Quote all of the entries word for word.

[Stored records]
▶
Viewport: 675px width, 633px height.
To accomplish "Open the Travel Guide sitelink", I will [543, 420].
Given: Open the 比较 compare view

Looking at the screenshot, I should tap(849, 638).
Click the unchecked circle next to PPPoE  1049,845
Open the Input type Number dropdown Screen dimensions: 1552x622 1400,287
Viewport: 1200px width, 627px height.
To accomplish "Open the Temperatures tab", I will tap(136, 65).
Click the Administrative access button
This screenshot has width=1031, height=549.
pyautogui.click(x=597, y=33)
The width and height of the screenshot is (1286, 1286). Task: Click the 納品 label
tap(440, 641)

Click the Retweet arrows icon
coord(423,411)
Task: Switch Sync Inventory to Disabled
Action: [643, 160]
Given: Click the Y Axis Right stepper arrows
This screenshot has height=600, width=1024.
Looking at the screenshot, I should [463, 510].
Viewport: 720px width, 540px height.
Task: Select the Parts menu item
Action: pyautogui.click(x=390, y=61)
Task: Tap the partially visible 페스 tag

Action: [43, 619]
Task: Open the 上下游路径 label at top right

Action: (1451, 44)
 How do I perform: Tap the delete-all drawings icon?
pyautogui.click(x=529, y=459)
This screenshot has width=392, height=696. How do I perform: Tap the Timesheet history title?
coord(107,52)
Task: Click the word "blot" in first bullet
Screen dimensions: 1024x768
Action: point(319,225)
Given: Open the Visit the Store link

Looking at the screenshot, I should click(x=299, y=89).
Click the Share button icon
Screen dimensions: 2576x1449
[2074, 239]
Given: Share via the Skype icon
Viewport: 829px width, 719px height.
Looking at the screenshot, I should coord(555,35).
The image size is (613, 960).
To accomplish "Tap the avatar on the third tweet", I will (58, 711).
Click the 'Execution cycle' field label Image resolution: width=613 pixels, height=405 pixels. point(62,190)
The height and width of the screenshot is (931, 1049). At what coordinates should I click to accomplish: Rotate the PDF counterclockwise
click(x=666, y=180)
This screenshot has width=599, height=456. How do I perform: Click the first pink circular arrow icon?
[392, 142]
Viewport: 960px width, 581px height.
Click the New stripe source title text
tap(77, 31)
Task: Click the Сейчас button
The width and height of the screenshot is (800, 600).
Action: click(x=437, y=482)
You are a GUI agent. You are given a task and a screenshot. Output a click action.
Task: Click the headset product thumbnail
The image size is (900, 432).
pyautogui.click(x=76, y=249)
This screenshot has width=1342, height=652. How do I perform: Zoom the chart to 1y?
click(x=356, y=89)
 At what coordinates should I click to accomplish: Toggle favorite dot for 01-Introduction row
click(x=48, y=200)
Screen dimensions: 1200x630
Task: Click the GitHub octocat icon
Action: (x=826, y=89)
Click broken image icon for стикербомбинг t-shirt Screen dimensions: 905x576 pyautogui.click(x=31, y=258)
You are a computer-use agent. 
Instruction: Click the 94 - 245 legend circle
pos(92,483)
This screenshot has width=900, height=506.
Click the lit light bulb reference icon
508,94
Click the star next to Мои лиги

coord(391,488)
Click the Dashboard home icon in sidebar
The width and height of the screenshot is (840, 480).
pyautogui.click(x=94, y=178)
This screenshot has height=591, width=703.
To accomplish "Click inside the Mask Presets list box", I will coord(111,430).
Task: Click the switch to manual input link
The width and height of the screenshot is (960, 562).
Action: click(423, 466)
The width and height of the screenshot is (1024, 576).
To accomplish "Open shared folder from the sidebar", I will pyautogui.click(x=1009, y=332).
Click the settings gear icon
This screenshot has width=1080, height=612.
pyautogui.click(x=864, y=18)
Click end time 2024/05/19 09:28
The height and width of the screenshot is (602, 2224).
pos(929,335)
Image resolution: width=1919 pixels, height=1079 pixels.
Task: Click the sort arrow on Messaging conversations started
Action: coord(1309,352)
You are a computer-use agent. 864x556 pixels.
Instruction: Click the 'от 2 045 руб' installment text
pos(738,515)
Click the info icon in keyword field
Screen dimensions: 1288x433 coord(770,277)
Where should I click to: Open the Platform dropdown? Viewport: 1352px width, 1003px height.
◀
> [EXERCISE ANSWER]:
Viewport: 675px width, 633px height.
To accomplish "Open the Travel Guide sitelink", I will [543, 420].
Given: Open the 比较 compare view

Looking at the screenshot, I should tap(849, 638).
Click the unchecked circle next to PPPoE  1049,845
Open the Input type Number dropdown Screen dimensions: 1552x622 1400,287
Viewport: 1200px width, 627px height.
To accomplish "Open the Temperatures tab", I will tap(136, 65).
Click the Administrative access button
This screenshot has width=1031, height=549.
pyautogui.click(x=597, y=33)
The width and height of the screenshot is (1286, 1286). Task: Click the 納品 label
tap(440, 641)

Click the Retweet arrows icon
coord(423,411)
Task: Switch Sync Inventory to Disabled
Action: [643, 160]
Given: Click the Y Axis Right stepper arrows
This screenshot has height=600, width=1024.
Looking at the screenshot, I should [463, 510].
Viewport: 720px width, 540px height.
Task: Select the Parts menu item
Action: pyautogui.click(x=390, y=61)
Task: Tap the partially visible 페스 tag

Action: [43, 619]
Task: Open the 上下游路径 label at top right

Action: (1451, 44)
 How do I perform: Tap the delete-all drawings icon?
pyautogui.click(x=529, y=459)
This screenshot has width=392, height=696. How do I perform: Tap the Timesheet history title?
coord(107,52)
Task: Click the word "blot" in first bullet
Screen dimensions: 1024x768
Action: point(319,225)
Given: Open the Visit the Store link

Looking at the screenshot, I should click(x=299, y=89).
Click the Share button icon
Screen dimensions: 2576x1449
[2074, 239]
Given: Share via the Skype icon
Viewport: 829px width, 719px height.
Looking at the screenshot, I should coord(555,35).
The image size is (613, 960).
To accomplish "Tap the avatar on the third tweet", I will (58, 711).
Click the 'Execution cycle' field label Image resolution: width=613 pixels, height=405 pixels. point(62,190)
The height and width of the screenshot is (931, 1049). At what coordinates should I click to accomplish: Rotate the PDF counterclockwise
click(x=666, y=180)
This screenshot has width=599, height=456. How do I perform: Click the first pink circular arrow icon?
[392, 142]
Viewport: 960px width, 581px height.
Click the New stripe source title text
tap(77, 31)
Task: Click the Сейчас button
The width and height of the screenshot is (800, 600).
Action: click(x=437, y=482)
You are a GUI agent. You are given a task and a screenshot. Output a click action.
Task: Click the headset product thumbnail
The image size is (900, 432).
pyautogui.click(x=76, y=249)
This screenshot has width=1342, height=652. How do I perform: Zoom the chart to 1y?
click(x=356, y=89)
 At what coordinates should I click to accomplish: Toggle favorite dot for 01-Introduction row
click(x=48, y=200)
Screen dimensions: 1200x630
Task: Click the GitHub octocat icon
Action: (x=826, y=89)
Click broken image icon for стикербомбинг t-shirt Screen dimensions: 905x576 pyautogui.click(x=31, y=258)
You are a computer-use agent. 
Instruction: Click the 94 - 245 legend circle
pos(92,483)
This screenshot has width=900, height=506.
Click the lit light bulb reference icon
508,94
Click the star next to Мои лиги

coord(391,488)
Click the Dashboard home icon in sidebar
The width and height of the screenshot is (840, 480).
pyautogui.click(x=94, y=178)
This screenshot has height=591, width=703.
To accomplish "Click inside the Mask Presets list box", I will coord(111,430).
Task: Click the switch to manual input link
The width and height of the screenshot is (960, 562).
Action: click(423, 466)
The width and height of the screenshot is (1024, 576).
To accomplish "Open shared folder from the sidebar", I will pyautogui.click(x=1009, y=332).
Click the settings gear icon
This screenshot has width=1080, height=612.
pyautogui.click(x=864, y=18)
Click end time 2024/05/19 09:28
The height and width of the screenshot is (602, 2224).
pos(929,335)
Image resolution: width=1919 pixels, height=1079 pixels.
Task: Click the sort arrow on Messaging conversations started
Action: coord(1309,352)
You are a computer-use agent. 864x556 pixels.
Instruction: Click the 'от 2 045 руб' installment text
pos(738,515)
Click the info icon in keyword field
Screen dimensions: 1288x433 coord(770,277)
Where should I click to: Open the Platform dropdown? Viewport: 1352px width, 1003px height.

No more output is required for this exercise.